Les carabiniers ont aussi procédé à la saisie de biens pour une valeur estimée à 300 millions d’euros. Certains des biens sont des supermarchés de la marque Deco, des agences immobilières, des terrains, des appartements et des voitures de luxe. Les enquêtes ont mis à jour des comptes bancaires en Italie et en Suisse. Les enquêteurs ont découvert des violations des normes contre le blanchiment de la part des banques de connivence.
En effet, sans la complicité des « cols blancs », la mafia n’existerait pas.
Ps : le calibre 9mmX21 IMI (98 FS) est un calibre « civil » spécifiquement utilisé dans des armes de poing italiennes (Beretta). Cette munition a été développée car les tireurs sportifs italiens n’ont pas accès aux munitions « de guerre » comme le 9mmX19 (9 mm parabellum) qui équipe l’OTAN (ce n’est pas le cas en France ou tout membre de la FFTir remplissant les conditions nécessaires peut acquérir des armes militaires, dans la mesure où elles ne peuvent tirer en rafale) . Les capacités techniques de cette munition sont identiques à celles du 9 mm parabellum, mais ne peuvent être chambrées dans une arme militaire. Tout cela est dû à la « curiosité » de la législation sur les armes en Italie. C’est pour cette raison que l’on ne trouve le 9X21 imi qu’en Italie. Il n’est donc pas surprenant de retrouver cette munitions dans les mains de mafieux (elle a sans doute été dérobée), Rodier (Alain), cf2r.
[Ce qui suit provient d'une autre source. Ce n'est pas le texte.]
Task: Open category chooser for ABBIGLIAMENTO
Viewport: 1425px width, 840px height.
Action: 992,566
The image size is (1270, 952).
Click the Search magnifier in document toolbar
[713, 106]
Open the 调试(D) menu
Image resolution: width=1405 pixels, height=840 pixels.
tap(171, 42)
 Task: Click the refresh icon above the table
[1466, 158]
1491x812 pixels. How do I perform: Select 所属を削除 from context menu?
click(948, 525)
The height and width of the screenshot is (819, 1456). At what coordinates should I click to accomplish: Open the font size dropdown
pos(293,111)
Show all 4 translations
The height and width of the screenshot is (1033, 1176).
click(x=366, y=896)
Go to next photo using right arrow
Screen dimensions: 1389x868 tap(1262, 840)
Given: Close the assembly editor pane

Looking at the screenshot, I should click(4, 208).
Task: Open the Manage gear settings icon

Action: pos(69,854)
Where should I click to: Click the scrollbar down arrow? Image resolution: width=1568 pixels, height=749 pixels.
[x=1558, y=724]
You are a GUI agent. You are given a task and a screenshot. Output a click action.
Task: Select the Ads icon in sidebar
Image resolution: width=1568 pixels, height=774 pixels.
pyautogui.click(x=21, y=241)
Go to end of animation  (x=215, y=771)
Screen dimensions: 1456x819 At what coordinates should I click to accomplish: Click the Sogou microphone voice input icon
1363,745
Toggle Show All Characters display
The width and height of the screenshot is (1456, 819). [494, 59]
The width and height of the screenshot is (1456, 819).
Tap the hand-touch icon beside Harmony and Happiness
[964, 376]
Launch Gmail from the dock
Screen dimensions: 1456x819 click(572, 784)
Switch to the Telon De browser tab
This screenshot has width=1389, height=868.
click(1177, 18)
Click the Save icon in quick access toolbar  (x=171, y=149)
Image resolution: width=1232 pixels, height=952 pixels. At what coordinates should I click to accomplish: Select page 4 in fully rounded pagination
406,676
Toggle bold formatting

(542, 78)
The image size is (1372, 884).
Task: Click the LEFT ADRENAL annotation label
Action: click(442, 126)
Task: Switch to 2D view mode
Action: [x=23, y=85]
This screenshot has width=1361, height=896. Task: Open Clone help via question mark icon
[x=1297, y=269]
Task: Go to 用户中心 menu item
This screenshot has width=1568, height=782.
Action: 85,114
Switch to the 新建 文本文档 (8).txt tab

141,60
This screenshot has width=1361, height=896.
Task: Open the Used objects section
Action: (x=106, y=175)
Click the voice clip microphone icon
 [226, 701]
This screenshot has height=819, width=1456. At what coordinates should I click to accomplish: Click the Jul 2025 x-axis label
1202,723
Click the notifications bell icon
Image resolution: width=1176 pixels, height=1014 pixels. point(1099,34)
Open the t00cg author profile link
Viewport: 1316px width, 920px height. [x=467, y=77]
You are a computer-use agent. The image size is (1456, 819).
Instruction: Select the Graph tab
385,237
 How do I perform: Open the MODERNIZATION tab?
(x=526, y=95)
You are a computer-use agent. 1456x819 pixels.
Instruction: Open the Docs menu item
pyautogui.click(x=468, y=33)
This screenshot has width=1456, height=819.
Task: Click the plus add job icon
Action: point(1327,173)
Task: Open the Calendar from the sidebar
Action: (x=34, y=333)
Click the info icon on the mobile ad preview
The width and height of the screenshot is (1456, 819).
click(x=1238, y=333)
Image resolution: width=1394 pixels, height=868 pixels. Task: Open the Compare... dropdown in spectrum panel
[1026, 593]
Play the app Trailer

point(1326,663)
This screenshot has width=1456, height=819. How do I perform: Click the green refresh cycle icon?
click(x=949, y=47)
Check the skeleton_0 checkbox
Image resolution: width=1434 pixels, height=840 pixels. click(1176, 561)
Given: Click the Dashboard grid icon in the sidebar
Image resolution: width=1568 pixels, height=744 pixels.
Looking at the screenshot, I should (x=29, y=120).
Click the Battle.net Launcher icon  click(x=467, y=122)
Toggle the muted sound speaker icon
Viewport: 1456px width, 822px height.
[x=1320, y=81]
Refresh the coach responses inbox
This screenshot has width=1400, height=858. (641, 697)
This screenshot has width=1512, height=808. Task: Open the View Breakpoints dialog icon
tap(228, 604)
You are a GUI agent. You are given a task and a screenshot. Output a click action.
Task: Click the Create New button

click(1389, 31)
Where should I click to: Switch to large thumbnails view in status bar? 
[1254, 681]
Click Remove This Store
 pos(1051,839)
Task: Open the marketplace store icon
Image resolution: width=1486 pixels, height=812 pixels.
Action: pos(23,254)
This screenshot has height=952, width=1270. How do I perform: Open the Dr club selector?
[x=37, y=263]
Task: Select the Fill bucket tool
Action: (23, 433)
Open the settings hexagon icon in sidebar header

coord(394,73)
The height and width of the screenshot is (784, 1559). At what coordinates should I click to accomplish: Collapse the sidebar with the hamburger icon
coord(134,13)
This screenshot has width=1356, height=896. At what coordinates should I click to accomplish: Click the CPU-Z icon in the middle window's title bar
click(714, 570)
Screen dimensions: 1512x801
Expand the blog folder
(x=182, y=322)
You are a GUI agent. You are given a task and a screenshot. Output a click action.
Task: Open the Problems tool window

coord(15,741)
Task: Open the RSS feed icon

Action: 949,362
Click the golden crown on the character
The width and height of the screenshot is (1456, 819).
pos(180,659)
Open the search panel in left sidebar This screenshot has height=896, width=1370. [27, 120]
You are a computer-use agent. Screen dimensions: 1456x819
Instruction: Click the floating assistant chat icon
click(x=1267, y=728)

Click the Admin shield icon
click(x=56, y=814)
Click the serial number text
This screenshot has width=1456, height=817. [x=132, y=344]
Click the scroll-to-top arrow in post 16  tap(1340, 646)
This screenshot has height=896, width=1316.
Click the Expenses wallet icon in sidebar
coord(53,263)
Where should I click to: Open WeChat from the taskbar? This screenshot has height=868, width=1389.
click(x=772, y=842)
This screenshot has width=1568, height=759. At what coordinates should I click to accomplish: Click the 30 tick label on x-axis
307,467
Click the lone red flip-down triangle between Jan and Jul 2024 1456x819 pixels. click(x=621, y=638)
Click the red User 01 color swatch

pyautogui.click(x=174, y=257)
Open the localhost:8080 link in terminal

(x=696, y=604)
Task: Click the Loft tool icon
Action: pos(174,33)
Dans un silence assourdissant, le 28 février 2008, le tribunal d’Agrigento a condamné pour association mafieuse, l’ex assesseur régional Vicenzo Lo Giudice, à 16 ans de prison. Vicenzo Lo Guidice, photo à gauche, est un homme politique sicilien très puissant. De 1991 à 2004, il a été député de la très autonome région Sicile. Il fut assesseur régional, une sorte de ministre, chargé de l’administration du territoire, puis président de la commission régionale pour la santé. En 2001, il appartenait au parti du centre, l’UDC. En 2004, il fut arrêté dans le cadre de l’enquête dénommée « Haute mafia ». Il louait à une coopérative gérée par une cosca mafieuse des terrains que la justice avait précisément confisqués à cette famille mafieuse ! Sous le plancher de sa maison, la police avait retrouvé 500 millions de lires qu’il avait tenté de changer en euros avant le 1er janvier 2002. La magistrature a, par ailleurs, saisi des biens pour une valeur de 5 millions d’euros (cf. La confiscation : le reportage)Au cours du procès, l’accusation a présenté des enregistrements d’écoutes. Vicenzo Lo Giudice tenait des propos élogieux envers les chefs mafieux. Il a été reconnu coupable de corruption, de recyclage d’argent sale, et de fraude dans la gestion des appels d’offre.
Le tribunal a aussi condamné : le chef mafieux de Canicattì, l’ancien maire de Canicattì, l’ancien président de la province d’Agrigente et fils, l’ancien conseiller provincial et adjoint aux travaux publics de la ville Caltanissetta.